▸ **Stated goal**: Copy the records from the line containing "Click Ändra next to the date interval" through the line containing "Click the 5", swapping "icon" for "symbol" and changing nothing else. Give only those lines.

▸ **Dataset entries**:
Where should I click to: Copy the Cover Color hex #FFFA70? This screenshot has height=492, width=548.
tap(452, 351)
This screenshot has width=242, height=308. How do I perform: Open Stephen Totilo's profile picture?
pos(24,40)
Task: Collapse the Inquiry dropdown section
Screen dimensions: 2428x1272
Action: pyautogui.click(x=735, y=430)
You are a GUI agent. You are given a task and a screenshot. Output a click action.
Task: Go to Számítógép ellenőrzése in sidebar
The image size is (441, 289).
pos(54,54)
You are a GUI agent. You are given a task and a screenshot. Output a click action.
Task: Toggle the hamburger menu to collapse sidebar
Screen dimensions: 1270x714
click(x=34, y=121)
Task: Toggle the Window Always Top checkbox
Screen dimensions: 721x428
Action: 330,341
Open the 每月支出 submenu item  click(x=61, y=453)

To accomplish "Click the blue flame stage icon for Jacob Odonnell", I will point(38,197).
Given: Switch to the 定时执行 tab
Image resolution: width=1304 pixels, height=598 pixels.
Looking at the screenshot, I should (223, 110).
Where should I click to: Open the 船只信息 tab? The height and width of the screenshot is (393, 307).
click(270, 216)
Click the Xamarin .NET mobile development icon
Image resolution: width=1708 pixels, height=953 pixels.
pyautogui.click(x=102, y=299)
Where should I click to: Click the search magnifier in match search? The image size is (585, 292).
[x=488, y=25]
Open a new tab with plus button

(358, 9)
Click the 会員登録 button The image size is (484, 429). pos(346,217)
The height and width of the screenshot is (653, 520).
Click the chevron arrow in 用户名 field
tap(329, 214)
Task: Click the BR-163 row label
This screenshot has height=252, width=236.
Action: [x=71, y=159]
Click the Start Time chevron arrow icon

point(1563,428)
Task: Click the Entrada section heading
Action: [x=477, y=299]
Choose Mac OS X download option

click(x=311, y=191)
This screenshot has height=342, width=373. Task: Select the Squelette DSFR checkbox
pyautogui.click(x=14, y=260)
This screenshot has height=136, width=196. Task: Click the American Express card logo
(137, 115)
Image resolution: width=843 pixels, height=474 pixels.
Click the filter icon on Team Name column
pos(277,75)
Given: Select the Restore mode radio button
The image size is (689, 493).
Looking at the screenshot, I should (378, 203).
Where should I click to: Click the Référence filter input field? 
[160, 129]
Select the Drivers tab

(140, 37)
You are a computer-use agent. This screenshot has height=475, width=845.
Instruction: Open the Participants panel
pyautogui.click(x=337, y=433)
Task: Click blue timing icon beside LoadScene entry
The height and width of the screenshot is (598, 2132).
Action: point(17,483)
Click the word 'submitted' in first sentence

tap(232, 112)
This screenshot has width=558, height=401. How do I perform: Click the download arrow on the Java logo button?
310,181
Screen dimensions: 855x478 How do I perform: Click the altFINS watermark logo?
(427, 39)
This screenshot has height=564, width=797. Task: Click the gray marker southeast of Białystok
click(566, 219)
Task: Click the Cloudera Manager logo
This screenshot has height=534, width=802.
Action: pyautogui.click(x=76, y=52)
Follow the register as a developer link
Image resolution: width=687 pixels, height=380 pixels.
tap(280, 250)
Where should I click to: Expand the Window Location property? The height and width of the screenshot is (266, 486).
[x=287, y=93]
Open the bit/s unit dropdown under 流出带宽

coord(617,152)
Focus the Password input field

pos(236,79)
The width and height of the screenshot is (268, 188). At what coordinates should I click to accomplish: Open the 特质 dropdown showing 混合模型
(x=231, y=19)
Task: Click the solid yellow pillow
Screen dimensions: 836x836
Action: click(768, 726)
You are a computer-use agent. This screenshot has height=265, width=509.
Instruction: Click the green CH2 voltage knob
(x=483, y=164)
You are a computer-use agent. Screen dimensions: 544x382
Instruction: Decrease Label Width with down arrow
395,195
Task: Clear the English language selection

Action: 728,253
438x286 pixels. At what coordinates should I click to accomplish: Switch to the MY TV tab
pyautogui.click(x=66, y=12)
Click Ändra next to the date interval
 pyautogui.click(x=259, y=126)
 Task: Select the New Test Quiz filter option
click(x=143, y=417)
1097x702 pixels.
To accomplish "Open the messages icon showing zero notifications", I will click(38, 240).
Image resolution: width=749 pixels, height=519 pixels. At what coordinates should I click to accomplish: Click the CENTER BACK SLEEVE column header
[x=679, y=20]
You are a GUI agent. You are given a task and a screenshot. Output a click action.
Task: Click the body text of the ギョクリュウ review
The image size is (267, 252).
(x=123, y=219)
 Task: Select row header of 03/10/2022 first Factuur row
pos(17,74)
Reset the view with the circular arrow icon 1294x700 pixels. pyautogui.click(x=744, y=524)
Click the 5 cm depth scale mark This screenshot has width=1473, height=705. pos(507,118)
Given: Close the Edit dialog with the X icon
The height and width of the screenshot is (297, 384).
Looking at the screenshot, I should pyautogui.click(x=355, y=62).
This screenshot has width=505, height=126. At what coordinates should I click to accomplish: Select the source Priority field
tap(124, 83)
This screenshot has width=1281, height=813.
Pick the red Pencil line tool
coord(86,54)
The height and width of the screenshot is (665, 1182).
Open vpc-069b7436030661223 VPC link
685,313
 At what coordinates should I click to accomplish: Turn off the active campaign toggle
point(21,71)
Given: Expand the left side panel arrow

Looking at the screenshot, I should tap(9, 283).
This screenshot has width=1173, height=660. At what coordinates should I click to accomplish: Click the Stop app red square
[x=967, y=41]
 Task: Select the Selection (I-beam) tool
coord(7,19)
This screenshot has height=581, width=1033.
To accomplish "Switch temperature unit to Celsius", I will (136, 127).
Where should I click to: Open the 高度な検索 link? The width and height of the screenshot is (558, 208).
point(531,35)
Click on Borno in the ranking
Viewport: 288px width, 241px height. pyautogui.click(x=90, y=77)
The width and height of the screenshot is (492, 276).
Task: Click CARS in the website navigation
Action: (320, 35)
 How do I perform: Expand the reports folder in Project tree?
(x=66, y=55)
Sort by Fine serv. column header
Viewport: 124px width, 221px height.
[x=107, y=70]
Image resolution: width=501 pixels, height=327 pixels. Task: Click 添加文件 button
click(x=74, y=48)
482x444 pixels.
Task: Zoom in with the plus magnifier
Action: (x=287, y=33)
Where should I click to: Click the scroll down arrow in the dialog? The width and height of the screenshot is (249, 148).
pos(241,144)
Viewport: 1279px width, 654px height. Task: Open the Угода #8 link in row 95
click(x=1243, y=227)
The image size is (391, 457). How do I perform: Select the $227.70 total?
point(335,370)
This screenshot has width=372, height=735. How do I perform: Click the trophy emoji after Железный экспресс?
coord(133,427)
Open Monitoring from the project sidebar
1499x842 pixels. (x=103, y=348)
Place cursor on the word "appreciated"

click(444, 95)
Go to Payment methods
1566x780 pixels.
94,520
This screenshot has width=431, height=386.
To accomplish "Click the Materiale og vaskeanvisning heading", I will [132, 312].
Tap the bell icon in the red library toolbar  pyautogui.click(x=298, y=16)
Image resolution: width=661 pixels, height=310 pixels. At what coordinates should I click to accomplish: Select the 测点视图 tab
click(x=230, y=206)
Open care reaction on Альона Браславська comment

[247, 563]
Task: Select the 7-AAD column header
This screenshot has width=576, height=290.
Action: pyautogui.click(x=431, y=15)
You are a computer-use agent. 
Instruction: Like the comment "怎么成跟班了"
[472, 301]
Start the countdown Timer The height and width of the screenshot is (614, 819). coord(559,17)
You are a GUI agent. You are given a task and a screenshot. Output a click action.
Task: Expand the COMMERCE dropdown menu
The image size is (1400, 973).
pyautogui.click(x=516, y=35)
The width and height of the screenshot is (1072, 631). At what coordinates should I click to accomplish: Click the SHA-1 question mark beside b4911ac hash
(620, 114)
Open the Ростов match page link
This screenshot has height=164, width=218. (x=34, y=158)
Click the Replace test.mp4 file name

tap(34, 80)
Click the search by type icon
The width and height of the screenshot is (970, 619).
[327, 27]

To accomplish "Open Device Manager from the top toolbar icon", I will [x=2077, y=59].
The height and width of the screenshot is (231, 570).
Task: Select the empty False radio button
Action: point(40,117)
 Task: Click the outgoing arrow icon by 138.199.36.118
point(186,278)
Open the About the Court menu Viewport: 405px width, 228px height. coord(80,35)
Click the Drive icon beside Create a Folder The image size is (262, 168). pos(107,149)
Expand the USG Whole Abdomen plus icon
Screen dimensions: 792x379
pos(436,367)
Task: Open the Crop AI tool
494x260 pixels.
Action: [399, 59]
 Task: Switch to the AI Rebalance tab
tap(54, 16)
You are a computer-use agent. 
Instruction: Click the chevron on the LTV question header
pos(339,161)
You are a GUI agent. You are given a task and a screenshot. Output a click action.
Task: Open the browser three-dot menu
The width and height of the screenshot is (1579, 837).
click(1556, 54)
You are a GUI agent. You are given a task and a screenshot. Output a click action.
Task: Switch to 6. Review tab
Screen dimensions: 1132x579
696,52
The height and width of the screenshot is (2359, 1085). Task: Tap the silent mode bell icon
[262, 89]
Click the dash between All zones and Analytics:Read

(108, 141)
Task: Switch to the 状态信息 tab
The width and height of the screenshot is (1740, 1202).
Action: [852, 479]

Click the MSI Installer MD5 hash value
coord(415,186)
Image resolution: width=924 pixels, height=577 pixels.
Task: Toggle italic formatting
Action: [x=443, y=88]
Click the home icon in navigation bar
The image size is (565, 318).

▸ **Result of this task**:
Click Ändra next to the date interval
 pyautogui.click(x=259, y=126)
 Task: Select the New Test Quiz filter option
click(x=143, y=417)
1097x702 pixels.
To accomplish "Open the messages symbol showing zero notifications", I will click(38, 240).
Image resolution: width=749 pixels, height=519 pixels. At what coordinates should I click to accomplish: Click the CENTER BACK SLEEVE column header
[x=679, y=20]
You are a GUI agent. You are given a task and a screenshot. Output a click action.
Task: Click the body text of the ギョクリュウ review
The image size is (267, 252).
(x=123, y=219)
 Task: Select row header of 03/10/2022 first Factuur row
pos(17,74)
Reset the view with the circular arrow symbol 1294x700 pixels. pyautogui.click(x=744, y=524)
Click the 5 cm depth scale mark This screenshot has width=1473, height=705. pos(507,118)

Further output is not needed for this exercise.